── SOURCE PASSAGE

Encrypted secrets are shared through Git commits and pulls. New members use `kagi member request` to request access, and existing members use `kagi member approve` to grant it.
### With Server (Remote Sync)
**1. Server initialization**

**2. Team collaboration**

- `.kagi/` stays local and out of Git.
- Project tokens contain the remote URL, project ID, and server fingerprint.
**Choose:**
- **Without Server**: commit `.kagi/` to Git (default, simple).
- **With Server**: keep `.kagi/` local, use remote sync (team control).
---
## Remote Server Sync
Git-backed `.kagi/` sharing is the default workflow. If a team does not want to
commit `.kagi/`, run a self-hosted Kagi server instead.

────
── DATA LINES

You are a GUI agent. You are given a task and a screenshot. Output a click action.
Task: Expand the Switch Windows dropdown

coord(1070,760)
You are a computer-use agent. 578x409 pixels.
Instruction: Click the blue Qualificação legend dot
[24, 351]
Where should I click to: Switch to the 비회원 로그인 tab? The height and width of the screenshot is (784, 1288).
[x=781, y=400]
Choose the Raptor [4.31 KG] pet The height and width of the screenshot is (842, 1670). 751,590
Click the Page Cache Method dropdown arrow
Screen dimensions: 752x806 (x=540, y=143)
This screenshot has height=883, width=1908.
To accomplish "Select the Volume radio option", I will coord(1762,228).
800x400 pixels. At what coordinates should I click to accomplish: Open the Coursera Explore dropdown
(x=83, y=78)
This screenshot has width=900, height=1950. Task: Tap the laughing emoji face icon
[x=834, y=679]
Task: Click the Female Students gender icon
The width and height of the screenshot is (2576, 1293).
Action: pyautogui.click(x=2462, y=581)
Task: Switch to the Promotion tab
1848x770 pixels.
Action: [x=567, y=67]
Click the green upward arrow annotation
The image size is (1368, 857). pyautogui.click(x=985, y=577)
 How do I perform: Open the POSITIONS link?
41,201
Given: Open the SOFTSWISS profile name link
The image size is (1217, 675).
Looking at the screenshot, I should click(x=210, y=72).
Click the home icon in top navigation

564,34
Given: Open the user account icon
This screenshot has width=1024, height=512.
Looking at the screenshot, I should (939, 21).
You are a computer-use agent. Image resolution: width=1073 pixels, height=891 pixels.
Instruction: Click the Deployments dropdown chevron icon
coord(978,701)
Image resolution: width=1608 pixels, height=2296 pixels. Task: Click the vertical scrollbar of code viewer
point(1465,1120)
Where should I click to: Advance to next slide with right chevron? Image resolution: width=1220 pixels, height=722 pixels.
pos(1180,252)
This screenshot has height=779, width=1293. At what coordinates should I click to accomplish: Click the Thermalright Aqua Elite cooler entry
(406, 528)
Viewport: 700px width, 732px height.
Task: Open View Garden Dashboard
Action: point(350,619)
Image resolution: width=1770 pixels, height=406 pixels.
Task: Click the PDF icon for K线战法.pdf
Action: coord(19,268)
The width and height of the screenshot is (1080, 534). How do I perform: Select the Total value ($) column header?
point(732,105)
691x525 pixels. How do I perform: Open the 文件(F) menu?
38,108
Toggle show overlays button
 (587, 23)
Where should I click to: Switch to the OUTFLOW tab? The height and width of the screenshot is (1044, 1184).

────

* SET EXERCISE 1:
Update the Kagi secret-sharing text starting with "Encrypted secrets are" and going on through "Git (default, simple).", putting "certificate hash" in place of "fingerprint".
* SET EXERCISE 2:
Pick up the Kagi secret-sharing text after its last sentence and keep writing.

* RESPONSE 1:
Encrypted secrets are shared through Git commits and pulls. New members use `kagi member request` to request access, and existing members use `kagi member approve` to grant it.
### With Server (Remote Sync)
**1. Server initialization**

**2. Team collaboration**

- `.kagi/` stays local and out of Git.
- Project tokens contain the remote URL, project ID, and server certificate hash.
**Choose:**
- **Without Server**: commit `.kagi/` to Git (default, simple).

* RESPONSE 2:
Status: **production-ready for self-hosted team use** — requires HTTPS, proper
backups, and monitoring. See `docs/remote-sync-server.md` for the full
protocol, deployment guide, and Docker/systemd examples.
The Kagi server is explicitly **single-tenant**. Each server instance serves one
team or organization. Do not run a single server instance for unrelated tenants
without additional isolation.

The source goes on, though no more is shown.